Bar Italia, voilà un nom qui peut induire en confusion. L’effervescent groupe londonien revient le 19 mai avec l’une des plus belles pépites rock de l’année : « Tracey Denim », un trip sous acide loin de la dolce vita qu’inspire le nom de la formation. Au programme un cocktail raffiné, acide, sombre, calibré, aussi élégant que tranchant qui enivre dès son premier titre. Impossible de ne pas en parler comme l’une des plus belle sorties de l’année 2023.

Bar Italia crédits Simon Mercer
Bar Italia crédits Simon Mercer

Tracey Demin : douceur volcanique

Des notes qui se répètent, puissantes et tranchantes en une boucle qui appelle immédiatement l’oreille, et voilà que « Guard » ouvre le bal de ce troisième opus des plus attendus. C’est sur le label Beggars, qui ne laisse place qu’à l’excellence, que le trio londonien donne le ton de cet opus qui vaut bien de s’ajouter au catalogue de ceux à qui l’on devra bientôt le dernier né d’une autre figure emblématique du punk : Anohni.

Il faut dire que le combo sait jouer sur la corde sensible pour frapper juste. Obsédant comme ses notes répétées en boucles, l’album a la force indé et créative des immenses Sonic Youth auxquelles s’ajoute la mélancolie légère que l’on peut retrouver chez les très modernes Sorry ou Porridge Radio. Il faut dire que ce « Tracey Denim » sait jauger de ces effets pour les rendre hypnotiques. Lorsque les notes de guitares s’emballent, vibrant dans les aigus, comme ça peut être le cas dès le deuxième titre, « Nurse! », le tableau se dessine avec précision. Pas étonnant, que leur concert parisien de la Boule Noire, le 22 mai, se jouait à guichets fermés. Il faut dire que la formation convoque l’âme des 90’s, sa puissance underground et crée une nostalgie indéniable d’un temps où le punk avait un plus fort rayonnement.
-*-*-
_CONSIGNES DE L'EXERCICE_
a – D'après l'article sur Bar Italia, sur quel label le trio londonien publie-t-il son nouvel album ?
b – Poursuivez l'article sur Bar Italia à partir de sa dernière phrase.
Les données ci-dessous proviennent d'une source distincte.

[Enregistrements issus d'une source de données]
-*-*-
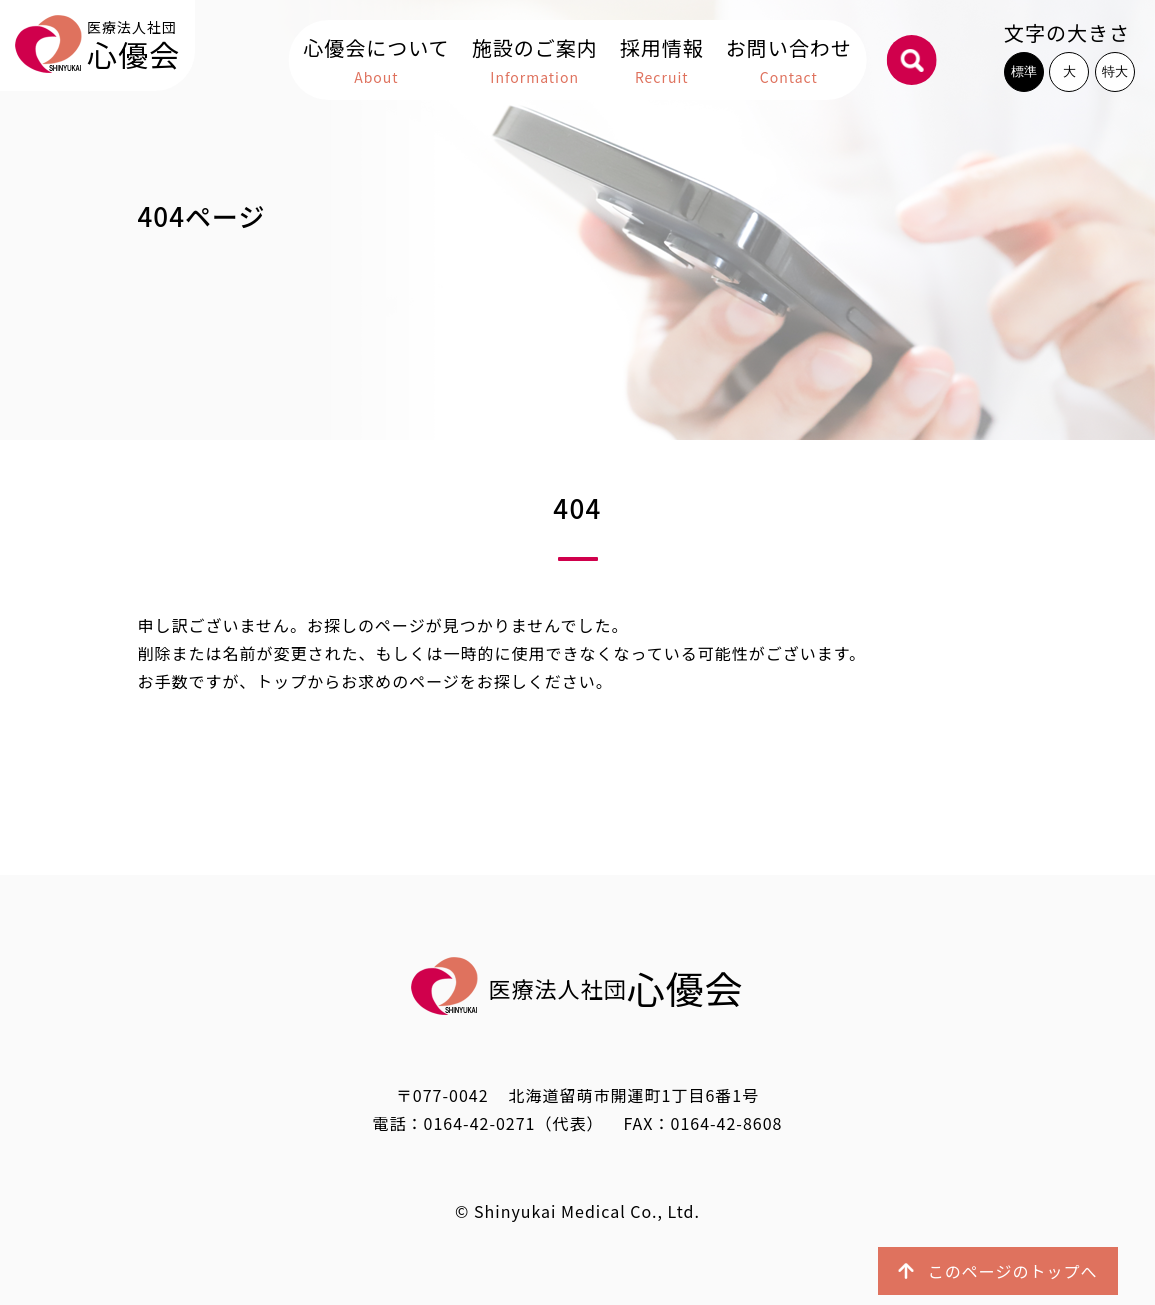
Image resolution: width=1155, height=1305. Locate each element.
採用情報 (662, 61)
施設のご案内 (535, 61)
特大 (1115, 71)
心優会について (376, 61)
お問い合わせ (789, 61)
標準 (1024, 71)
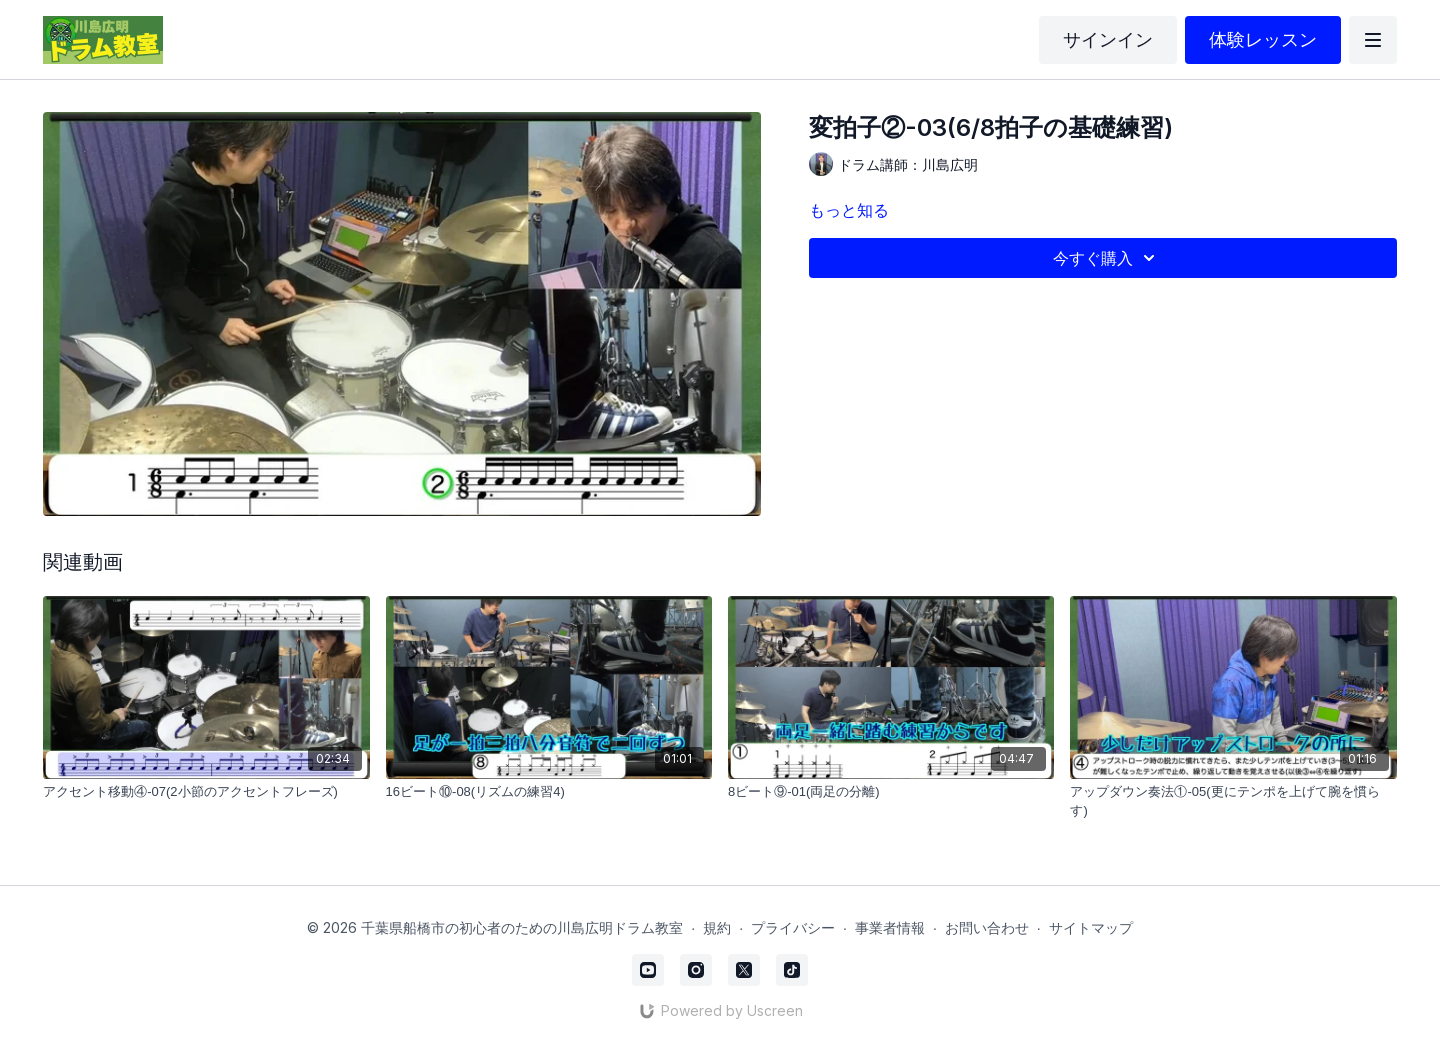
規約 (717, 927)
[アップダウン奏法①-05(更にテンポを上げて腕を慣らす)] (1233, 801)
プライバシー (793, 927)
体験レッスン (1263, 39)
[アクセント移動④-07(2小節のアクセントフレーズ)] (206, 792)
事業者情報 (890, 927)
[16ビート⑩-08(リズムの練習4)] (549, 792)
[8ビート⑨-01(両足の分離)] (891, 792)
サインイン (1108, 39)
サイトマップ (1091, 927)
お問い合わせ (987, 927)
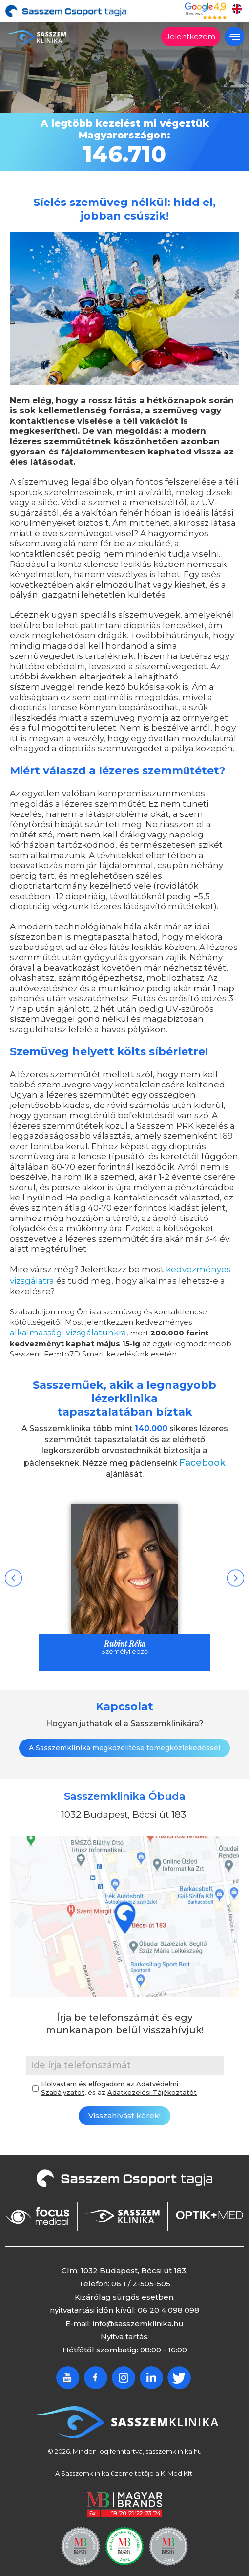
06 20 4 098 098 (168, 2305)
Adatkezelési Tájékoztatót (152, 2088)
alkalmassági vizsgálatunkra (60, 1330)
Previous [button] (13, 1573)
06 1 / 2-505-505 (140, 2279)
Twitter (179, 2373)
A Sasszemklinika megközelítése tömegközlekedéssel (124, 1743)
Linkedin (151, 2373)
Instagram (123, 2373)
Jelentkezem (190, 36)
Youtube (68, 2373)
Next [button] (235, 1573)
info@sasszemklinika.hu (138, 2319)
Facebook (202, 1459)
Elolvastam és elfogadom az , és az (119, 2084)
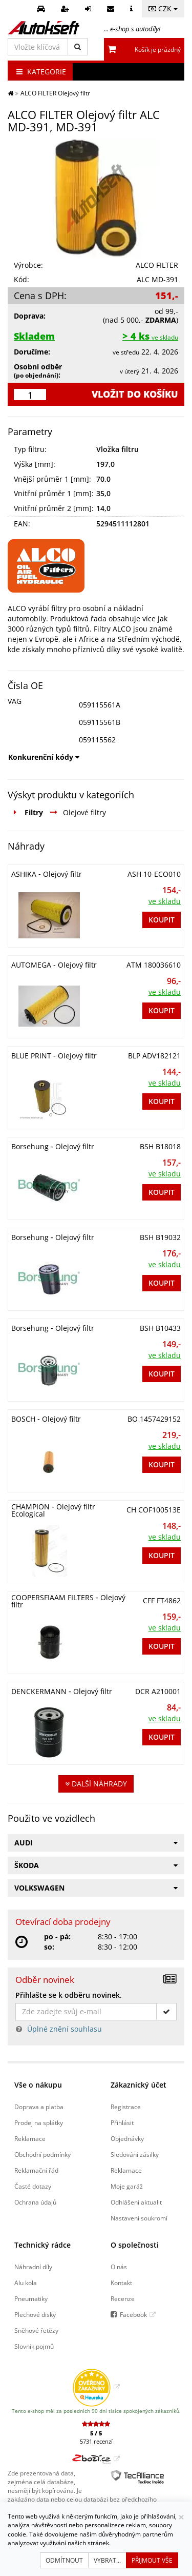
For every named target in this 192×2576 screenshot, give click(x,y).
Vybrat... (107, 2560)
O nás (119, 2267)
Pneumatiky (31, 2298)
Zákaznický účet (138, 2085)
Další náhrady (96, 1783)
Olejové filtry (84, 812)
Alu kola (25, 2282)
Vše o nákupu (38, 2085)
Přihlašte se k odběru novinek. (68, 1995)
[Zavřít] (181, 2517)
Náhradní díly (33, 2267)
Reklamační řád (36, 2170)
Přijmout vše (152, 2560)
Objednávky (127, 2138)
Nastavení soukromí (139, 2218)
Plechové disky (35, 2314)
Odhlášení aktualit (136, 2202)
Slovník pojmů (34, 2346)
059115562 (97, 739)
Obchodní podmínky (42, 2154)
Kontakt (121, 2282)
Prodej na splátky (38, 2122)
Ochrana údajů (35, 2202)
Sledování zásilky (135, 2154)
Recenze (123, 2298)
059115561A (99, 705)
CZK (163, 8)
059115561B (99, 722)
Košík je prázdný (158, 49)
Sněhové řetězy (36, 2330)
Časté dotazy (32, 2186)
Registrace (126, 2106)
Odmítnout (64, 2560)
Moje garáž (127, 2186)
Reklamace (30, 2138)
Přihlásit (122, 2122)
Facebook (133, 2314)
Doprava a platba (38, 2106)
-*-*-
_RÉPONSES DANS L'ORDRE_
a – Sur le label Beggars.

b –
Cri intérieur

Il y a une urgence notoire dans les titres de cet opus, comme un cri du cœur. Le bien nommé « Punkt » va en ce sens alors que la voix féminine de Nina Cristante rencontre sa part d’ombres lorsqu’elle se mêle à celle de son homologue masculin. Il est bien question de discussions et d’échanges musicaux au cours des titres à fleur de peau qui composent cette galette. La douceur de la voix tantôt à vif, tantôt en retenu se heurte à la guitare, avide d’en dire plus, oppressante, tourbillonnante. Ce nouveau Bar Italia prend aux tripes tant sa sensibilité frappe fort. Pourtant, le trio également composé de Jezmi Tarik Fehmi et Sam Fenton joue sur des compositions sur le fil du rasoir tendues, aussi précises qu’un funambule, sans jamais basculer ou perdre son objectif de vue.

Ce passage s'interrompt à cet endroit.